"Public Utility" vs. Speech and Property

Tuesday, February 27, 2024

An article about social media laws being scrutinized by the Supreme Court summarizes the stakes as follows:

The owner of this auditorium does not "censor" when he decides who can or can't lecture there. (Image by Dom Fou, via Unsplash, license.)
The justices will have to decide between radically different conceptions of what social media is. Are these platforms more like old-time phone companies: basically, open to everyone without filtering?

Or, are they more like bookstores and newspapers, places that edit and curate information, that get the highest level of First Amendment protection?
Or, as conservatives of the ilk who once whined about "fairness" in search results, are social media companies "public utilities" and, as such, subject to longstanding (but illegitimate) regulations?

It is a shame that we have this longstanding abuse of government power on the books, because it muddies what should be a clear-cut case of the states of Florida and Texas violating the property rights of Facebook et al. by attempting to overrule their moderation policies.

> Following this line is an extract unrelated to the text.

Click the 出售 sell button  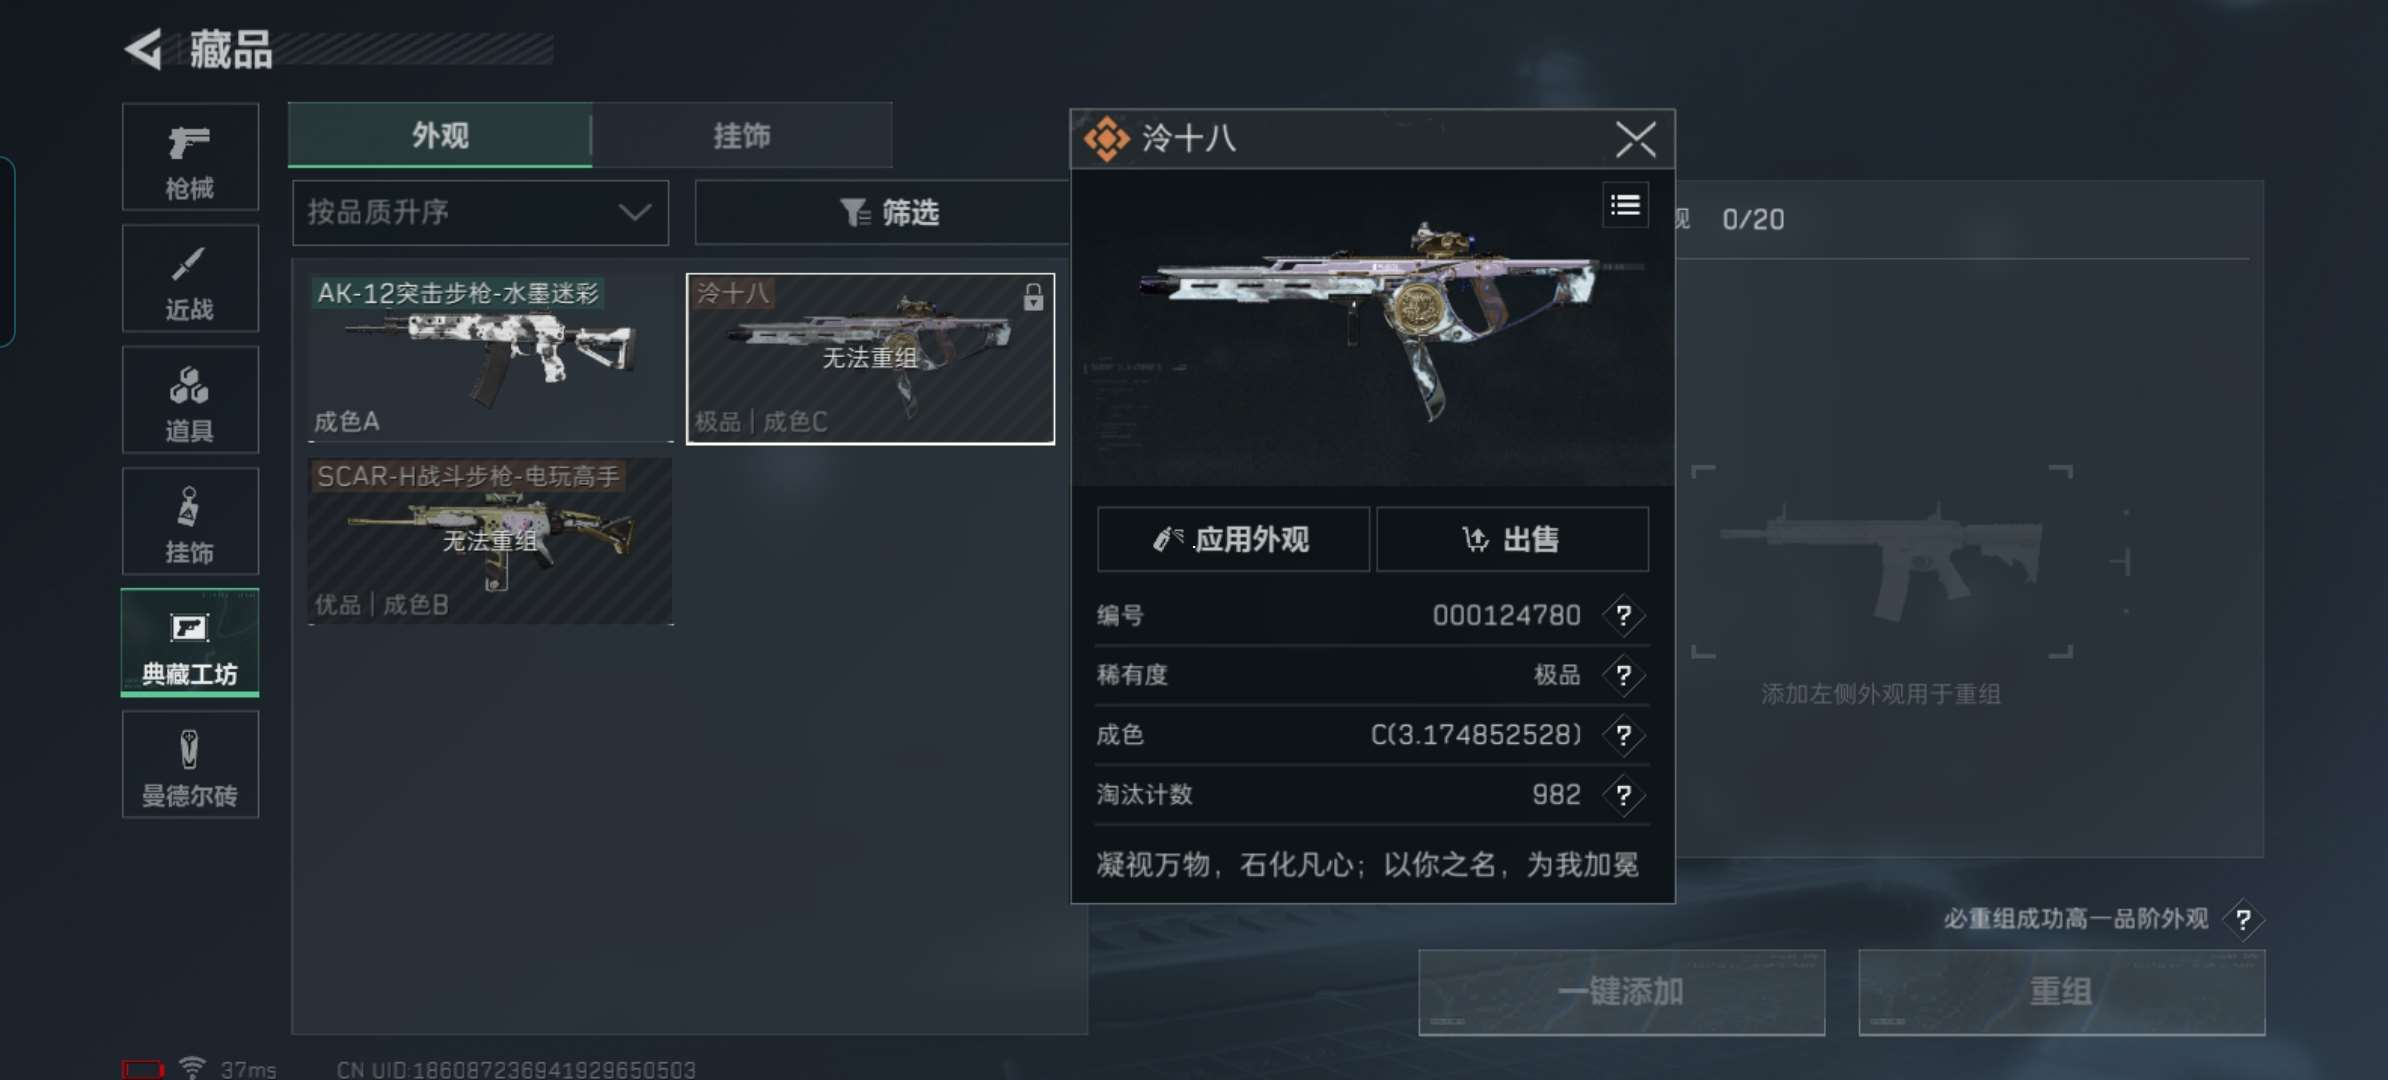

(That this was done possibly in reaction to federal government jawboning does not justify the states doing it or exempt the federal government from being barred from dictating content moderation policies.)

The fact that a company grows large enough that it is commonplace for people to rely on it does not make its owners rightless or duty-bound at any point.

It is a travesty to see government regulation of "public utilities" go unquestioned while the right to free speech is under trial -- by people at least some of whom understand what that is even less than they do property rights -- as witness the assertions that social media companies are "censoring" content.

Censorship is an abuse possible only to governments.